Additionally, it benefits you as an investor.
What kind of benefits? You may ask?
If you have allocated time to view properties to source them to potential investors:
- You get to know the investment area more, as you are spending a lot of time there.
- You get to build relationships with the estate agents, letting agents and other power teams.
- If you have created a solid build team, you could offer project management services as well once the property investor completes on the deal, another source of income.
What do I need to do to source property?
Firstly, you need to set up property sourcing as a business and adhere to legal compliance to ensure you avoid any financial penalties.
This post summarises in detail on how to setup a sourcing company with all necessary checks and balances.
3) Angel investment
The most common practice raising finance within the property community today is angel loan or angle investment.
At Limitless Monks we have been fortunate to build a network who have had the opportunity to invest with us on our properties.
If you follow a simple “given when then” scenario:
The interests rates are low and the likelihood of interest rates even going lower if the market crashes
You ask investment for higher interest after building a trust relationship
There is a high probability of you securing the investment.
It probably is easier said than done.
However, with a right mindset and being able to build your trust relationship with people, one can raise funds ranging from as small as £10K to a million+ depending on how limitless the deal is and you are.
This post here summarises nicely on how to raise angel investment to grow your property portfolio.
4) Refinance your property
Refinance is one other way we have raised finance for our first few properties in our journey.
If you have a property that has enough equity in it that you could remortgage and cash your equity, you are able to raise funds for your next purchase.

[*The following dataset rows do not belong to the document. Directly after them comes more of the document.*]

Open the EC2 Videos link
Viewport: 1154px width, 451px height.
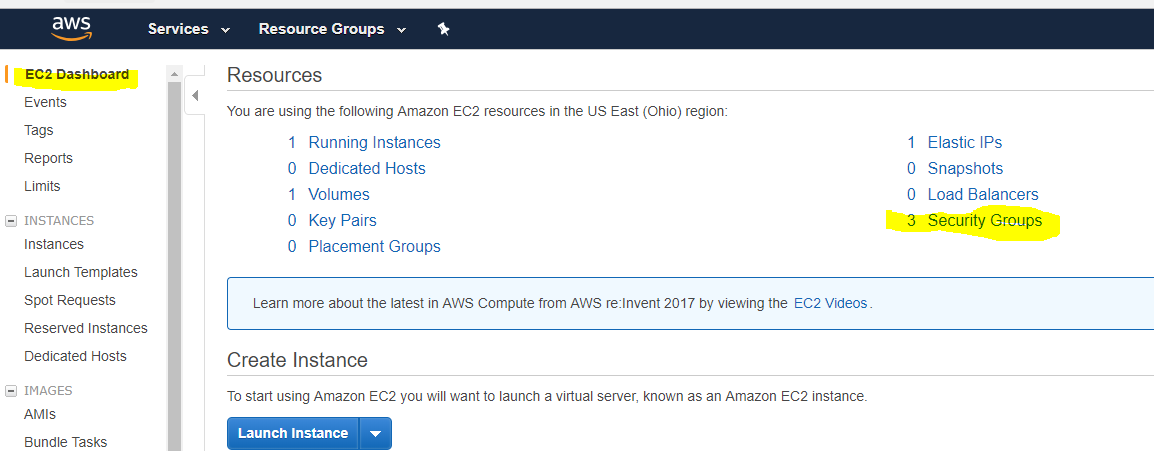(x=830, y=303)
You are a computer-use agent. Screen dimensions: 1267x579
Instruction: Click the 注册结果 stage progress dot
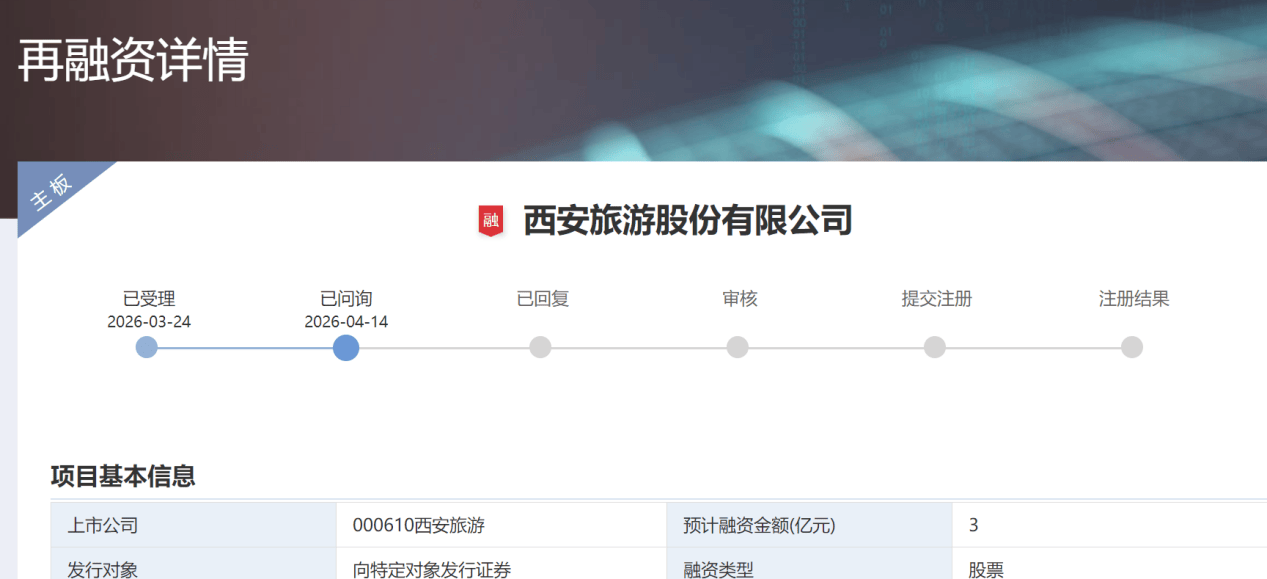[x=1132, y=347]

If I have to personalise this to our experience, our first property was at £46,500 and we could not get a mortgage for that amount on a Limited Company.
The only option for us to raise finance at that time quickly was to cash out some of the equity within our existing home and that gave us a good startup capital to do a cash purchase.
- We were able to raise capital for less than 2.5% interest. Cheap capital.
- After the renovation, we were able to refinance the property and get our money out.
- We kept the money to invest further as the cost of money was cheap.
- Please ensure that refinance terms and conditions allows you to do what you want to do with the raised funds.
- Make sure you can afford the repayment of additional loan raised post taking out the equity.
And finally to conclude:
As a little note of caution and a disclaimer, please note that we are not financial advisors and you as a potential investor have to seek professional advice from your broker/solicitor for all your fund raising requirements. This post is just our experiences of what we implemented and should not be seen as professional advice.